3.1.3. Corpo e anima nella Patristica greca e latina
Nonostante la blanda legittimazione paolina dei giochi sportivi, almeno come termine di paragone per la fatica della vita cristiana, alcuni Padri della Chiesa, come ad esempio Tertulliano e Noviziano, considerarono l’attività ginnico – sportiva un inutile, se non dannoso, retaggio del paganesimo, e come tale da respingersi. La fede cristiana, secondo questa visione, si esercita con la mente e il cuore, mentre il corpo deve essere mortificato, specialmente quando una sua cura eccessiva tende a prevalere sugli interessi spirituali.

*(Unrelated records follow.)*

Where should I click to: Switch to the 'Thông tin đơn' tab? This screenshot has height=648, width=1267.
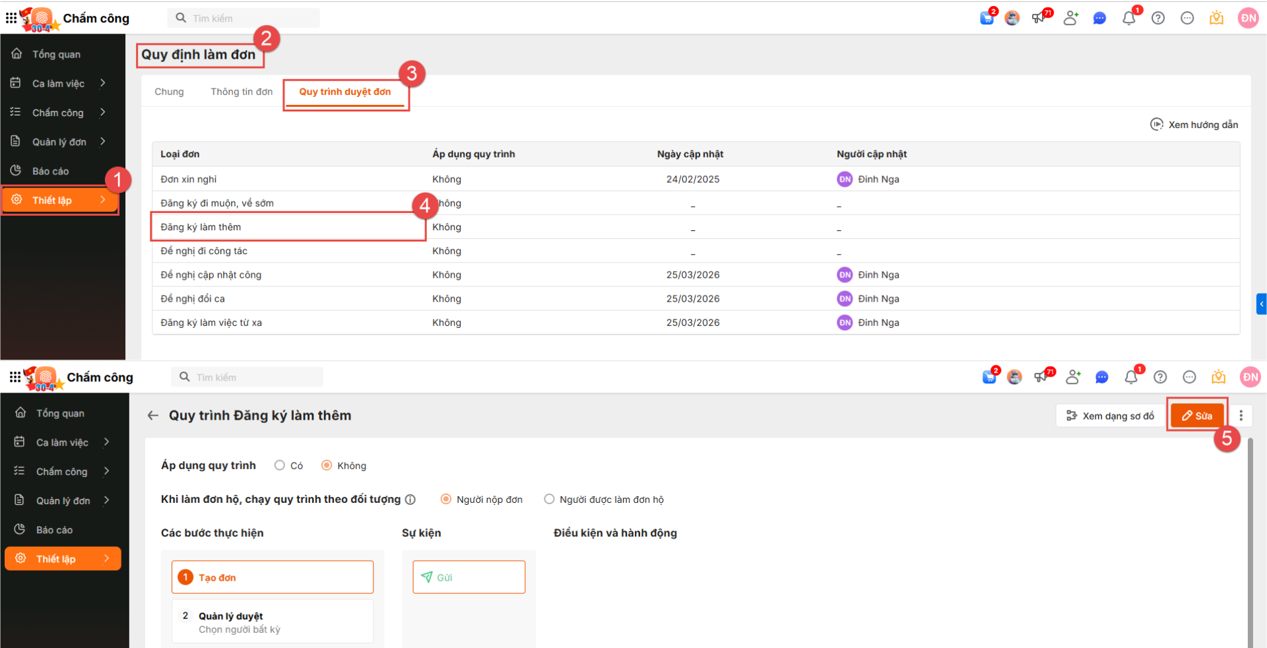tap(242, 92)
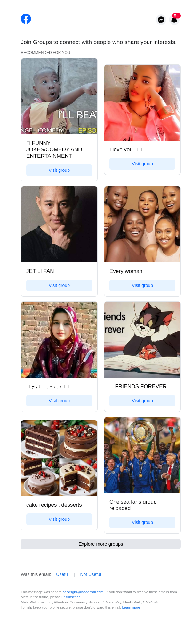The height and width of the screenshot is (622, 192).
Task: Click the hgadsgrtr@lacedmail.com email link
Action: pos(83,592)
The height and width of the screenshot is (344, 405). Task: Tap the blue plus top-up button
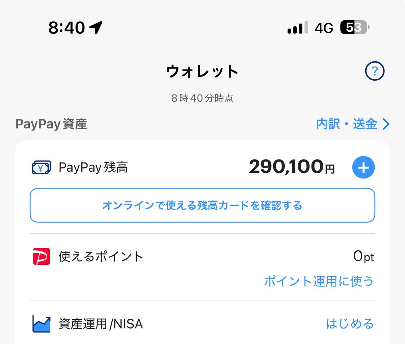pos(363,167)

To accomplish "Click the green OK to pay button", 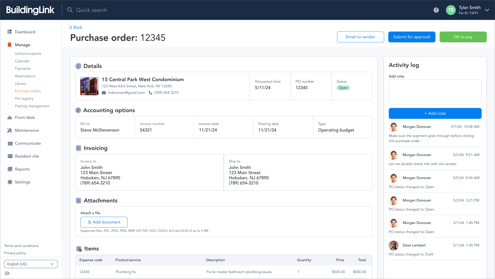I will pos(463,37).
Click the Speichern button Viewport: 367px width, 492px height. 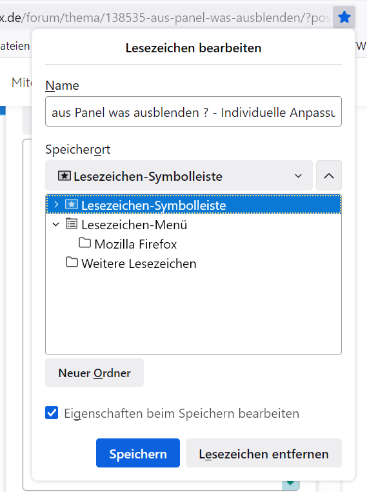tap(138, 453)
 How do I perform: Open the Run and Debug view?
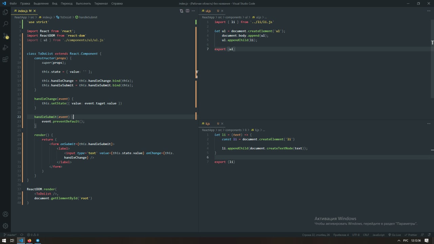point(5,48)
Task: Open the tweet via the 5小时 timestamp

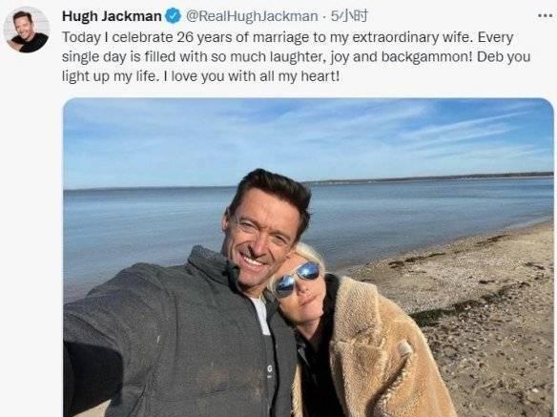Action: tap(349, 16)
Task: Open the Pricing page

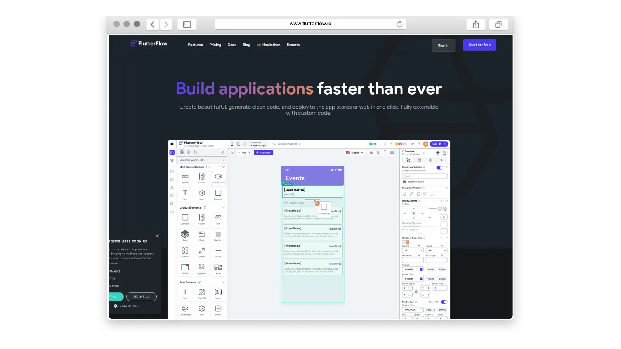Action: click(215, 45)
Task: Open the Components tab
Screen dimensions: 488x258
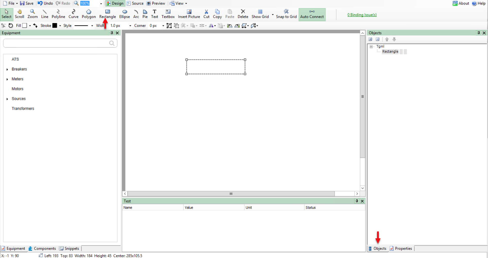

Apologisti della primigenia civiltà cristiana, essi condannavano duramente tutto quanto era pertinente con l’esercizio fisico e la sua valorizzazione, negando ogni valore ad un’attività motoria fine a se stessa.
Altri Padri della Chiesa invece, e furono la maggioranza, finirono con l’imporre una finalità all’attività motoria: essi infatti consideravano corpo ed anima un’unità inscindibile, e quindi si mostrarono favorevoli ad una certa cura del corpo, che fosse però funzionale alla vita di fede: tra questi il vescovo di Antiochia Ignazio, il vescovo di Cesarea Eusebio, che affermò addirittura che “gli atleti sono gli uomini più timorosi di Dio”, e il vescovo di Olimpo Metodio.

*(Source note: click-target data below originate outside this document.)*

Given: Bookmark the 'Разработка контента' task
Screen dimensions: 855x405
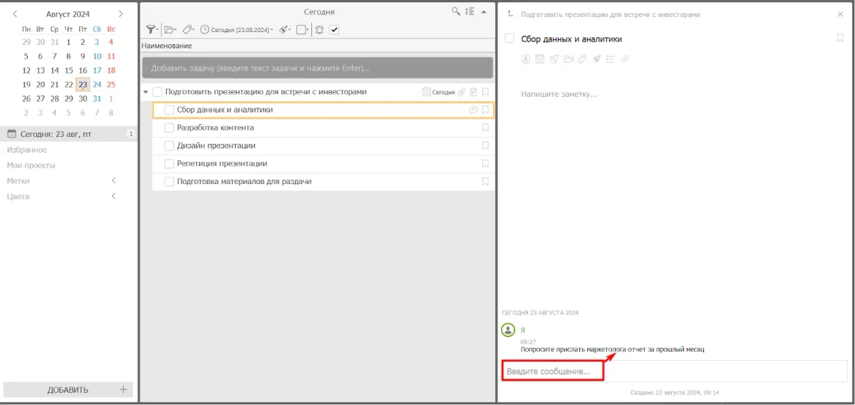Looking at the screenshot, I should click(485, 128).
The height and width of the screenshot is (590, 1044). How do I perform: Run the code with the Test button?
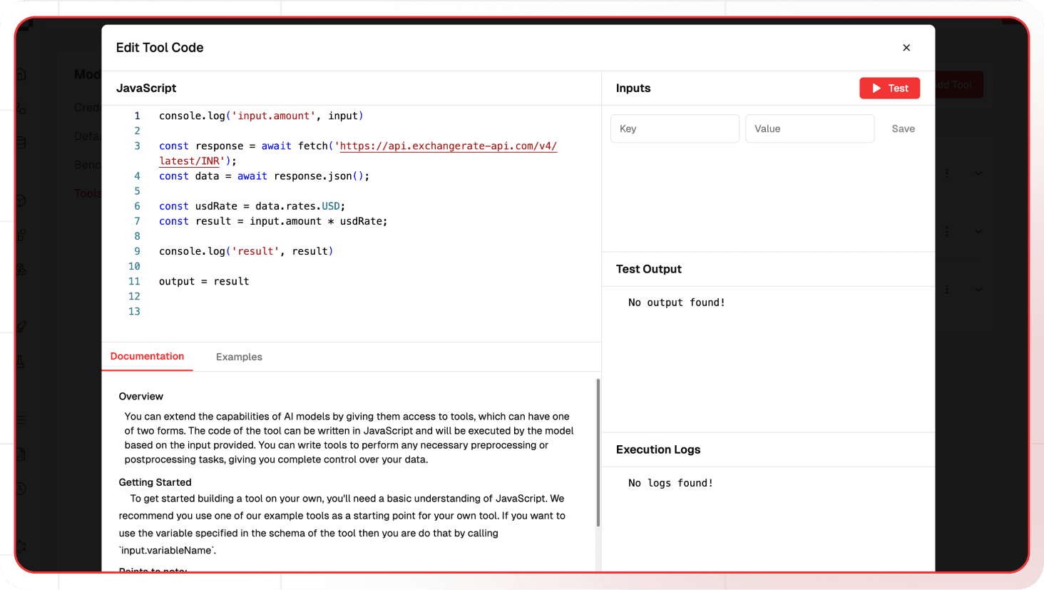(889, 88)
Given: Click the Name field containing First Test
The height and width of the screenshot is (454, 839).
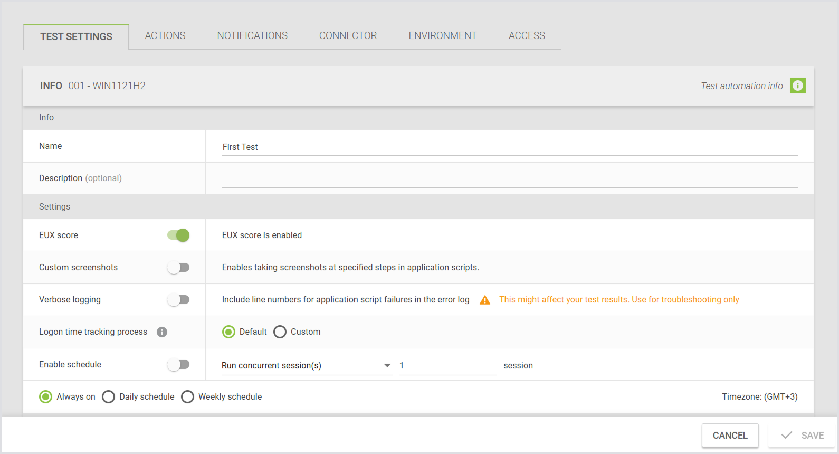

Clemente Alessandrino, in un trattato sull’educazione intitolato Il pedagogo, riconobbe una certa validità alla vita fisica, considerata come supporto naturale della vita etica e spirituale. Quindi anche l’educazione del corpo poteva rientrare nel progetto di vita cristiana: l’attività motoria e le pratiche igieniche dovevano abituare il corpo alle privazioni, alle fatiche e alla continenza. Tutto quello che Tertulliano riteneva inutile, come le corse, o immorale, come la lotta, in Clemente tornava ad avere una valenza formativa; persino i giochi con la palla potevano svolgere una funzione positiva. Origene, partendo da considerazioni sulla retorica classica, e comparando questa alla vita del fisico, giunse ad affermare che l’esercizio ginnico e il movimento secondo il ritmo avevano un ruolo formativo importante per i giovani. Persino Girolamo, che predilige l’ascesi e la contemplazione, additò la vita all’aria aperta come elemento complementare della formazione cristiana. Lo stesso Ambrogio, di cui abbiamo già detto precedentemente, praticava il gioco della palla e ne parlava in termini positivi: il problema consisteva nello svincolare la pratica motoria della finalizzazione paganeggiante, utilizzandola in chiave cristiana.